Of course, they did not. Illegal digital downloads were the first blow, and now streaming services are fast making the days of owning music seem like the buggy-whip era. But here's the thing: First, digital made the picking and choosing of songs possible. Now, streaming has lessened the stakes when it comes to how much money an album can make for record companies and artists. There's less an incentive to make a classic record. And, so, while the album still lives as a marketable form, its artistic necessity is dropping.

A few days after our phone conversation, I arrive to find the front door wide open at Lanois's sprawling west-end clubhouse. I hear music: Lanois is playing a pedal-steel guitar, sublimely with a spiritual vibe, somewhere inside. How do you find Lanois, the sound-shaping producer of albums from not only U2 but Peter Gabriel, Bob Dylan, Emmylou Harris and Neil Young?

You follow the sound.

Past the pool table, the bar and the large potted plants, the serene noise leads to Lanois at his instrument, surrounded by speakers and recording equipment. Once he finishes, we make small talk as his assistant dials up a few things to listen to.

The first is a new version of Running to Stand Still, one of the two remixes Lanois contributed to the 30th-anniversary reissue of The Joshua Tree. It's dreamier and more emotional, with orchestrated horns in one section that, according to Lanois, made Bono cry. "I got a message from Bono telling me he was in tears listening to my remix," Lanois says. "He told me I'd gotten the song to another dimension."

Lanois is more interested, though, in showing off a new track he'd done with Aaron Funk, an adventurer in "breakcore" electronic music who goes by the professional moniker Venetian Snares. The two will play a concert together at Toronto's Great Hall on WednesdayMay 31. The cut Lanois shares is distinctly contemporary: squiggly electronica, everywhere beats, ambient clattering and an unearthly pedal steel. It's so cutting-edge, I might need a tourniquet. "My skills and tastes have evolved," says Lanois, a rugged-looking 65.

Asked about U2, which is currently touring The Joshua Tree across North America, Lanois says he sees the band "now and again."

When he says "it's not enough to be in the tourist business," I assume he's talking about the celebrations of landmark albums. Both The Joshua Tree and 50-year-old Sgt. Pepper's are getting the big anniversary-edition treatment this summer.

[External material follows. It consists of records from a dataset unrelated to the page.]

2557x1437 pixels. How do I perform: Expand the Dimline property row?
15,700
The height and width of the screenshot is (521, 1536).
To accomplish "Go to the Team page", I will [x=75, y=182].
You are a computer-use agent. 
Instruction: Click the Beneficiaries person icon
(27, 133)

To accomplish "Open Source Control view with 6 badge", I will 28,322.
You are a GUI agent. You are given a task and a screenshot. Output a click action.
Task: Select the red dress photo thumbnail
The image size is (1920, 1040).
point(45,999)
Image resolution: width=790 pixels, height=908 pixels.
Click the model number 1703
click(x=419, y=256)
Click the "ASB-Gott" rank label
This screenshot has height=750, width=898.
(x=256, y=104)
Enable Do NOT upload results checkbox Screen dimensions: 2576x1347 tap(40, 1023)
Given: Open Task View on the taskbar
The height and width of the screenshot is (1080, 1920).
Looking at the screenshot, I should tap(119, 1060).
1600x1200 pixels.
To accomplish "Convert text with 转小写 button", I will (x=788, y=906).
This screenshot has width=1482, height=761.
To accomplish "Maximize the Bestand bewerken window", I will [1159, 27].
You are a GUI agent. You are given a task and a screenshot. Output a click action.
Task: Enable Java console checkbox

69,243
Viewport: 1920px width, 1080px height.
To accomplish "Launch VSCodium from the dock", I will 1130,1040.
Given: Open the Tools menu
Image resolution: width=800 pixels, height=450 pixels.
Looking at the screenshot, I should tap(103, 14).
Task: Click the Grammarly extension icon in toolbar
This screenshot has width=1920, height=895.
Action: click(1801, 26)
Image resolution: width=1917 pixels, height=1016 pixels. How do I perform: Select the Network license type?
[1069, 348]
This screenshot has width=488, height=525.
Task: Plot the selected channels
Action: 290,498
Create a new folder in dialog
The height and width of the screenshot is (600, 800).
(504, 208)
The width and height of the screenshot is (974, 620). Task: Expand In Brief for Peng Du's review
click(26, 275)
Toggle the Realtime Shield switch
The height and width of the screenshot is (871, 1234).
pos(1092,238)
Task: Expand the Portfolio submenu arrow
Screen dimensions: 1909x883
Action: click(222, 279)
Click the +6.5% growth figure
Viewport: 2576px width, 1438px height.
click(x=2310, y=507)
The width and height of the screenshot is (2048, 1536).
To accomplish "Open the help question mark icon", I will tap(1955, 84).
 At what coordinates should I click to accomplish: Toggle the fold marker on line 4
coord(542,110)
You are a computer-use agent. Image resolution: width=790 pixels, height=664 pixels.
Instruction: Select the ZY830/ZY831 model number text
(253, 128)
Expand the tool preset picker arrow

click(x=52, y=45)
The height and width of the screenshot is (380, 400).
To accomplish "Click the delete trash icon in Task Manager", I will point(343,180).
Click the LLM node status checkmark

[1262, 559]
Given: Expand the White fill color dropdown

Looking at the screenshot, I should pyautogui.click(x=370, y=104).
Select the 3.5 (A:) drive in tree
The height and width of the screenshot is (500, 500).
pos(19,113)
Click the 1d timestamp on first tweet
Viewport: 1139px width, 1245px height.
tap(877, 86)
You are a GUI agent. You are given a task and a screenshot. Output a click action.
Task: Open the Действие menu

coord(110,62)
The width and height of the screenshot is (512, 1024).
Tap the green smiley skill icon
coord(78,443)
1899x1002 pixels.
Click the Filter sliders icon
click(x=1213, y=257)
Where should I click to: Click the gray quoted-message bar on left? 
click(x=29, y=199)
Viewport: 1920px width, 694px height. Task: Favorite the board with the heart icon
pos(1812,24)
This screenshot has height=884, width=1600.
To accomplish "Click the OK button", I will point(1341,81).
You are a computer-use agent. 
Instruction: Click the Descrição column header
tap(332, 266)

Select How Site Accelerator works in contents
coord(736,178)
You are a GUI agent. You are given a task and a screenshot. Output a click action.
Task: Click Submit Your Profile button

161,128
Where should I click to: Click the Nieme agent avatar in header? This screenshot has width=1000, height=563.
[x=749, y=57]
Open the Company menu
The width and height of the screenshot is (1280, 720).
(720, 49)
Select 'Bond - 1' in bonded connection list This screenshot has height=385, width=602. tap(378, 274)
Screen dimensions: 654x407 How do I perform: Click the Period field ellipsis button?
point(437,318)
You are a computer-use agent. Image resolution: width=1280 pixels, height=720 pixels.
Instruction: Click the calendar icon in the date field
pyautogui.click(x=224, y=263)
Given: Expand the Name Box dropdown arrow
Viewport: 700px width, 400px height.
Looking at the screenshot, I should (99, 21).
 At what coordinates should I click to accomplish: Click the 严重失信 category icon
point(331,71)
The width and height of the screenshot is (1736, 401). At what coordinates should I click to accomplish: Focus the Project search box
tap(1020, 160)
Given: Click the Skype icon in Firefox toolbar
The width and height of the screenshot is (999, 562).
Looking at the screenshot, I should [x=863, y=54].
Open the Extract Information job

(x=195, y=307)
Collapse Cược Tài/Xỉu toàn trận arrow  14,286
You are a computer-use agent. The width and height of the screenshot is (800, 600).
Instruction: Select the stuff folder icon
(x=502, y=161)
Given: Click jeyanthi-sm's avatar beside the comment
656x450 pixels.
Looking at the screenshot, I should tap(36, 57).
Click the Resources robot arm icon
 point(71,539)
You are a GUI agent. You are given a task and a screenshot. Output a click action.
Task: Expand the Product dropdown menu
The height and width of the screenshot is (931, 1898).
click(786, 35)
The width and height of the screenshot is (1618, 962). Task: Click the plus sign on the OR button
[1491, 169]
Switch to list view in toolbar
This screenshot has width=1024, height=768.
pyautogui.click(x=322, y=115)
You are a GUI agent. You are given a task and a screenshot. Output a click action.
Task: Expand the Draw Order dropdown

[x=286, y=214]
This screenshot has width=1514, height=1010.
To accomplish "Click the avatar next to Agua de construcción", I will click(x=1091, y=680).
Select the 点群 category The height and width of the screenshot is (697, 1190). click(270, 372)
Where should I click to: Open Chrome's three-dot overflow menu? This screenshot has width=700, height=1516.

"It's so easy to reference something that's already happened," Lanois says. As far as music being made today, he says it's ruled by hit singles and the bean counters. "The climate and culture has changed radically. But there are people who still like the idea of an album as something you listen to from top to bottom."

With The Joshua Tree (and with the ambient music he made with Eno in Hamilton in the early 1980s), Lanois saw the opportunity to go places sonically that were previously unimaginable. Thirty years later, he still feels that way. "I'm still burning, I'm still trying and I still want to make masterpieces."

U2 probably still wants to make masterpieces, too. But here they are on a victory lap for an album 30 years old. It's 2017, and Bono is singing that he still hasn't found what he's looking for. One wonders if his eyes are even open any longer.

Daniel Lanois and Venetian Snares play Toronto's Great Hall on May 31 (ticketmaster.ca).